[Instructions to follow] Quote the items word for word, from the line containing "Find the location of a" through the end of the items. Leave the pictures out.

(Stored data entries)

- - - -

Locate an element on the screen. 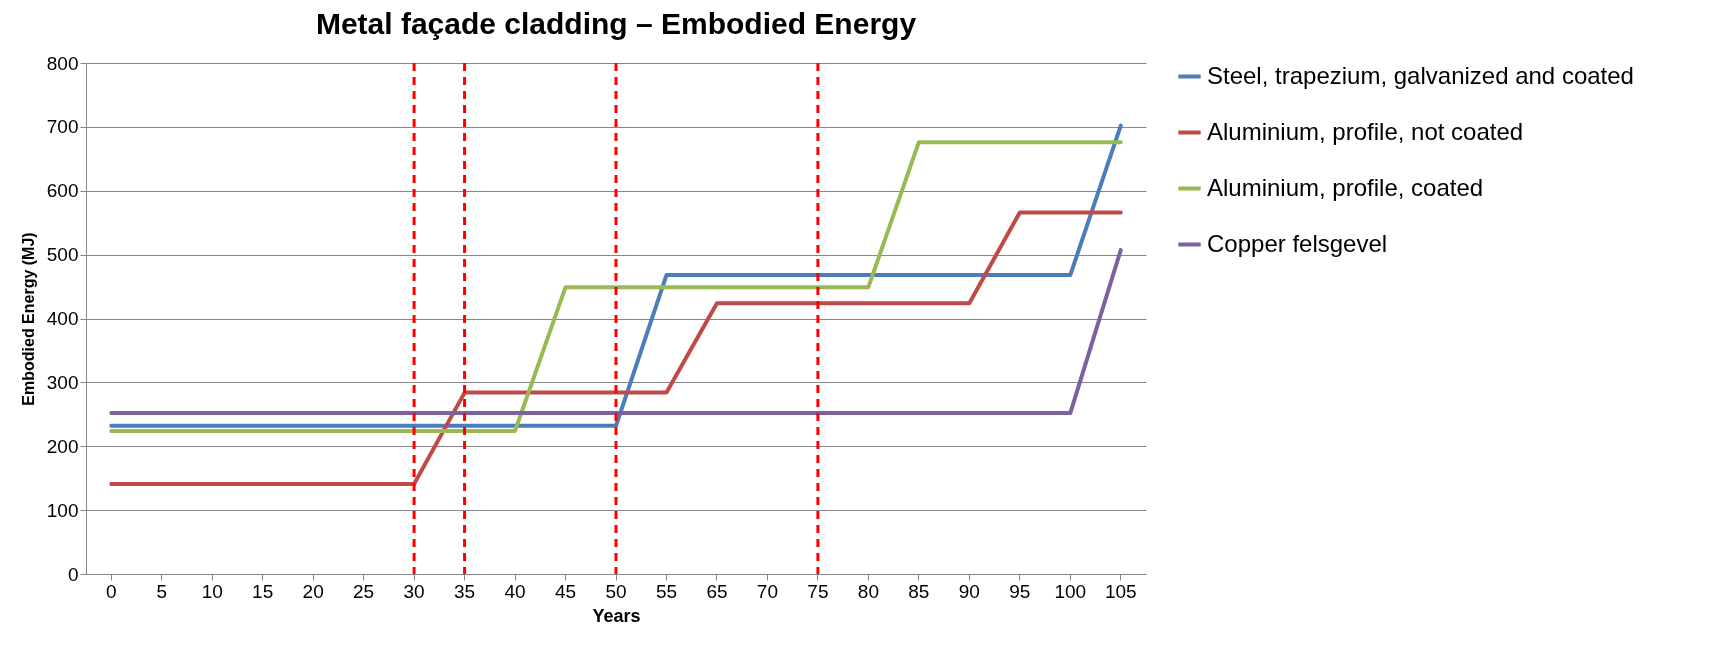 The height and width of the screenshot is (656, 1710). x-tick-label: 0 is located at coordinates (111, 591).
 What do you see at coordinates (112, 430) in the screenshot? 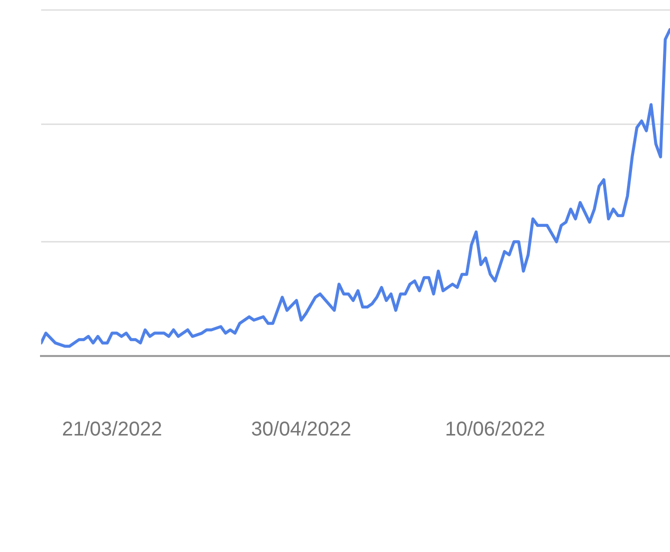
I see `x-tick-label: 21/03/2022` at bounding box center [112, 430].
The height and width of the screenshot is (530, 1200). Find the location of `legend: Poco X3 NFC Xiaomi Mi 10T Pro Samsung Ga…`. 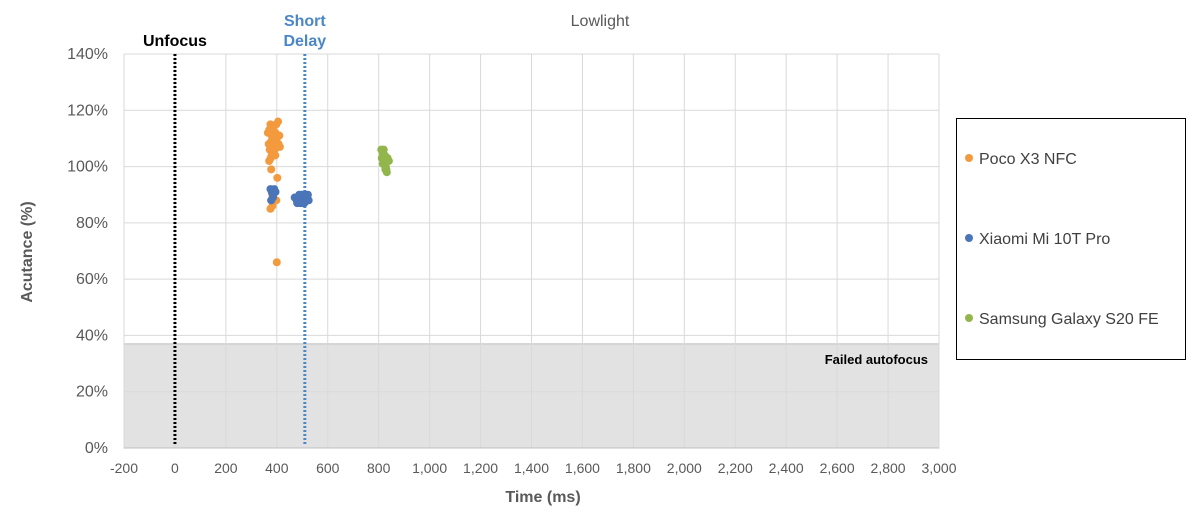

legend: Poco X3 NFC Xiaomi Mi 10T Pro Samsung Ga… is located at coordinates (1071, 239).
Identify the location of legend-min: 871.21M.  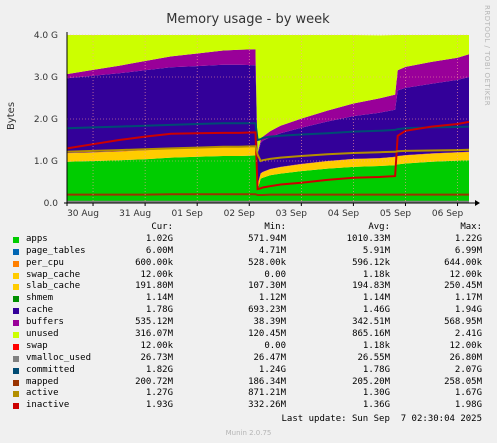
(267, 394).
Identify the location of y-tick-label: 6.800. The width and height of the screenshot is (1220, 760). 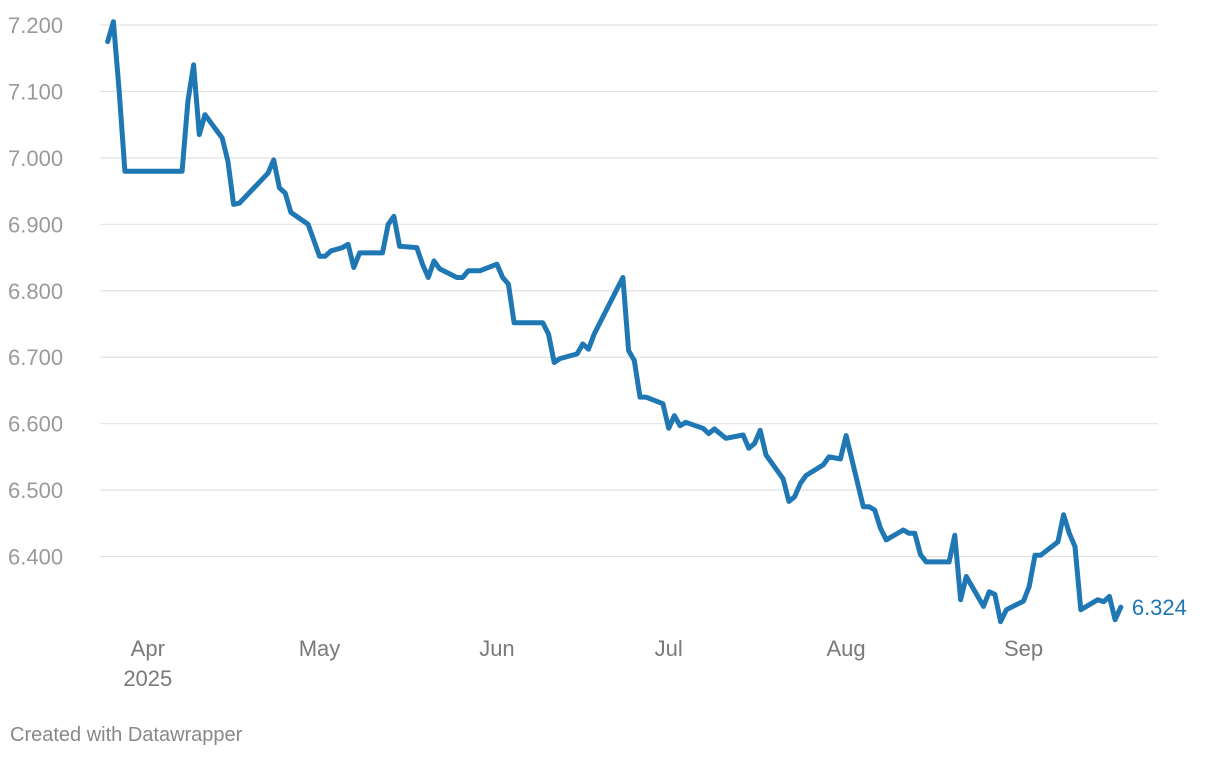
(36, 292).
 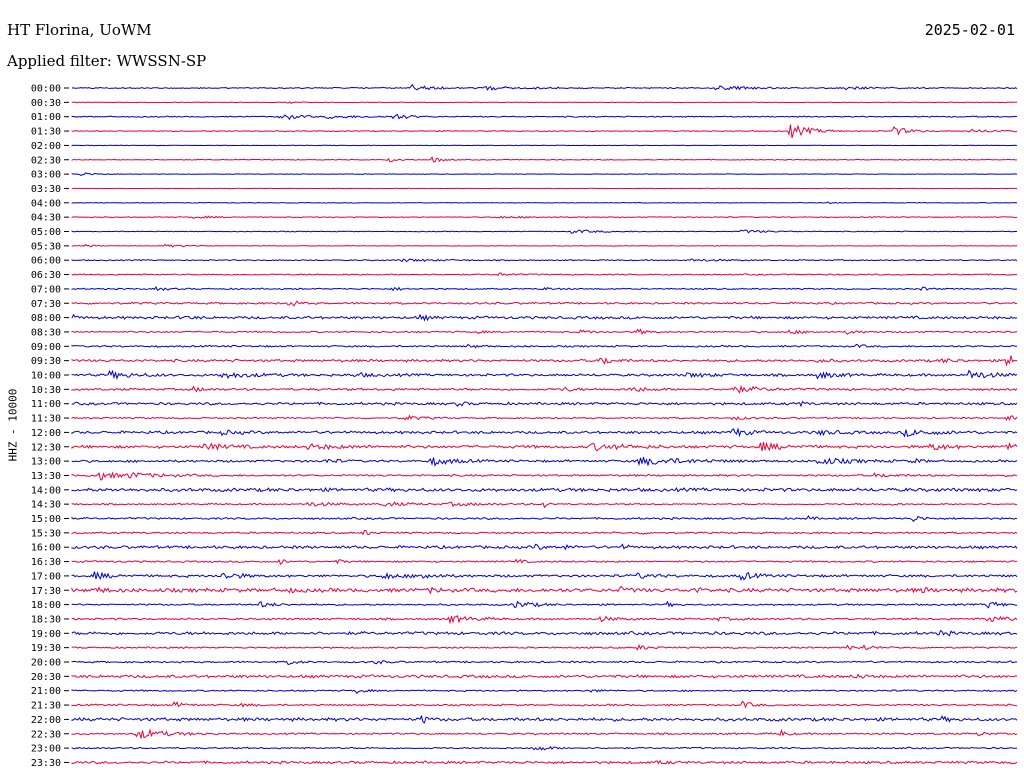 What do you see at coordinates (46, 176) in the screenshot?
I see `row-time-label: 03:00` at bounding box center [46, 176].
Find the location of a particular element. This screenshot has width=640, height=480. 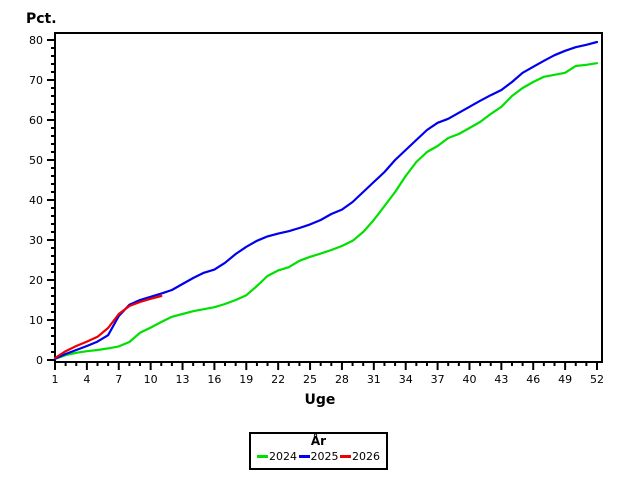

legend-swatch-2025 is located at coordinates (304, 456).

- - - -

[Reply to the exercise]
Find the location of a particular element. This screenshot has width=640, height=480. 

legend-swatch-2025 is located at coordinates (304, 456).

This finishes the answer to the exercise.